Der Bundesverband Alternative Investments e.V. begrüßt den von den G7-Staaten vorgezeichneten Weg, auf freiwilliger Basis für mehr Transparenz in der Hedgefonds-Branche zu sorgen anstatt die Branche weiter zu regulieren. Der BAI wird die Ministerien und Aufsichtsbehören in ihren Bemühungen um mehr Transparenz in der Branche unterstützen und sich seinerseits für einen verstärkten Dialog zwischen der Branche und den Behören und politischen Entscheidungsträgen einsetzen.

Auch die AIMA (Alternative Investment Management Association) begrüßt einen offenen Dialog zu diesem Thema und bietet ihre Unterstützung bei einer Neuauflage des Berichts zu Highly Leveraged Institutions, den das Financial Stability Forum im Jahr 2000 verfasst hat. Die Diskussion ist durch sehr gegensätzliche Positionen gekennzeichnet. Während vielfach  unspezifische Forderungen nach erhöhter Transparenz und Regulierung erhoben werden, äußern sich  Fachleute wie US-Notenbankchef Ben Bernanke oder EU-Binnenmarktskommissar Charlie McCreevy kritisch. Bernanke warnte davor, Hedgefonds zu stark zu regulieren. Eines der Hauptmerkmale dieser Fonds sei, dass sie sehr flexibel seien und dies komme wiederum der Wirtschaft zu Gute, betonte Bernanke bei einer Anhörung vor dem Bankenausschuss des US-Senats. Sie trügen dazu bei, Liquidität in den Märkten aufzubauen. Zudem würden mit Hilfe der Hedge-Fonds Risiken besser verteilt.
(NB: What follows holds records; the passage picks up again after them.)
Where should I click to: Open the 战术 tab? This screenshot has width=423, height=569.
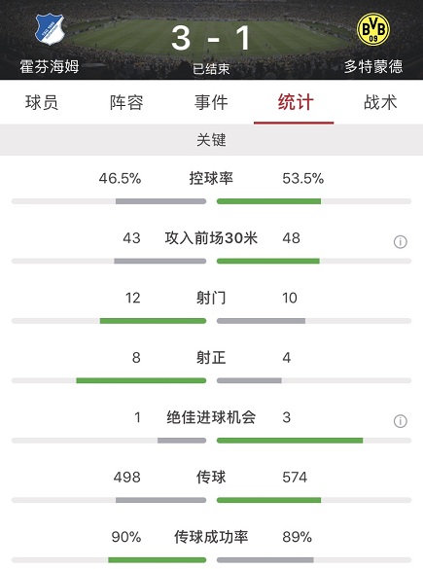[x=380, y=102]

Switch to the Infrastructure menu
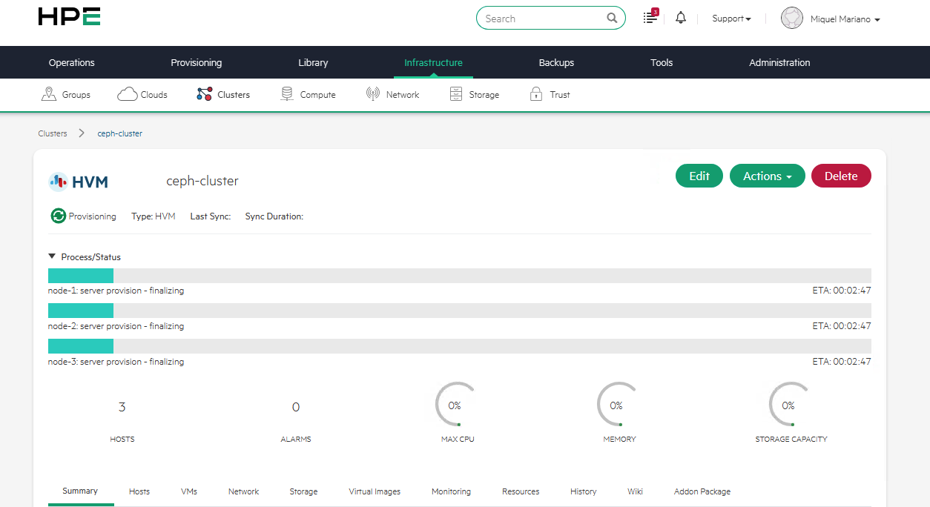[x=433, y=62]
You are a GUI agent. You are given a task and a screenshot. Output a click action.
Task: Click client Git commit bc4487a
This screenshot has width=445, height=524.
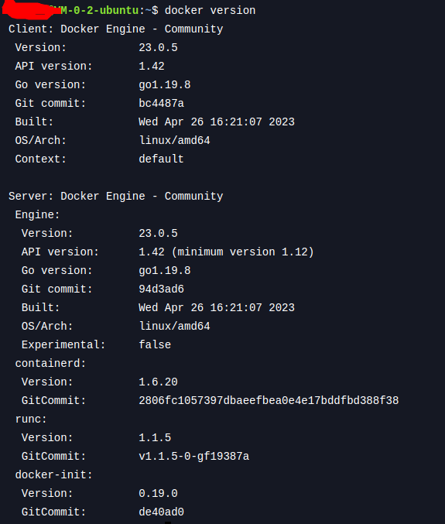[x=162, y=103]
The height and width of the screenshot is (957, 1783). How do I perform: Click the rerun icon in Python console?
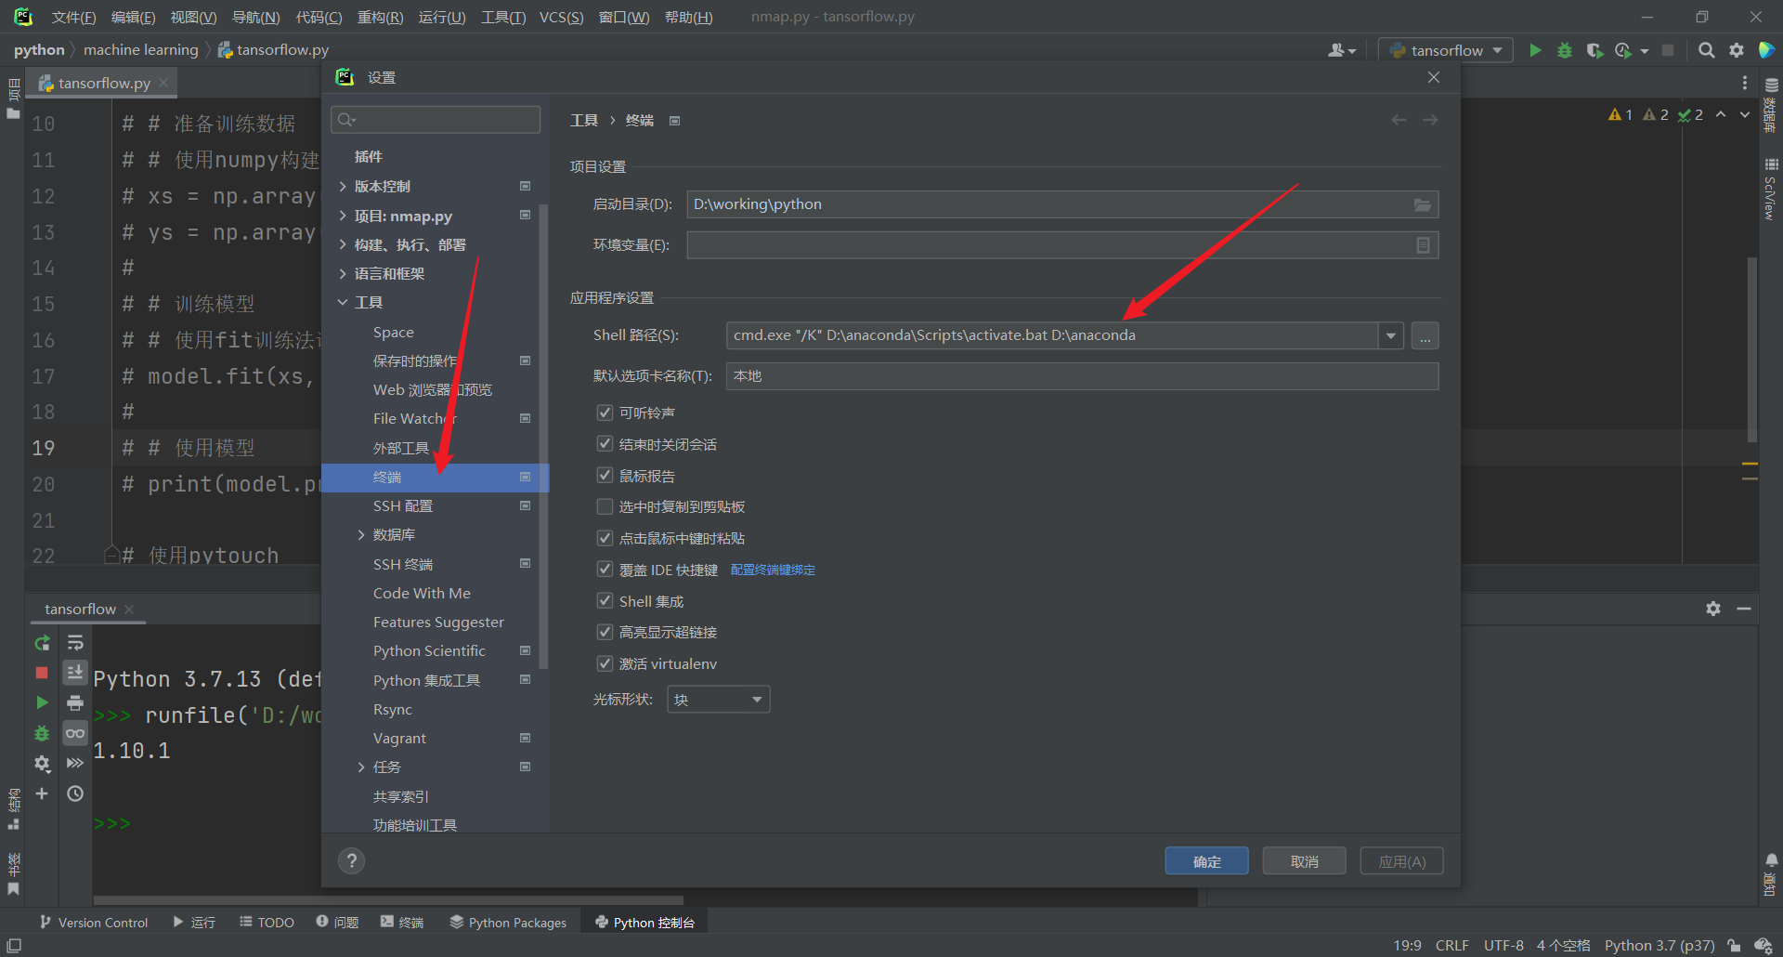tap(42, 643)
McCreevy verwies darauf, dass Hedge-Fonds in Europa bereits heute nationalen sowie EU-Vorgaben unterliegen. Weitergehende Initiativen hält der Kommissar für unrealistisch. Allenfalls einen freiwilligen Kodex zur Transparenz kann er sich vorstellen. Er stützte damit den Ansatz, auf den sich die G7-Finanzminister kürzlich verständigt hatten. Demnach sollen mögliche Risiken zunächst untersucht werden. Die Branche soll freiwillig für mehr Transparenz sorgen. Der Ire hielt Hedge-Fonds und Private-Equity-Firmen zwar eine schlechte Selbstdarstellung vor, unterstrich aber die wichtige Rolle beider Branchen: "Sie haben den Märkten Liquidität gebracht, den Wert von Unternehmen gesteigert und Rationalisierung und Innovation in Konzernen unterstützt." Bei der im Juni 2007 stattfindenden G8-Konferenz wird das Thema auf der Tagesordnung stehen.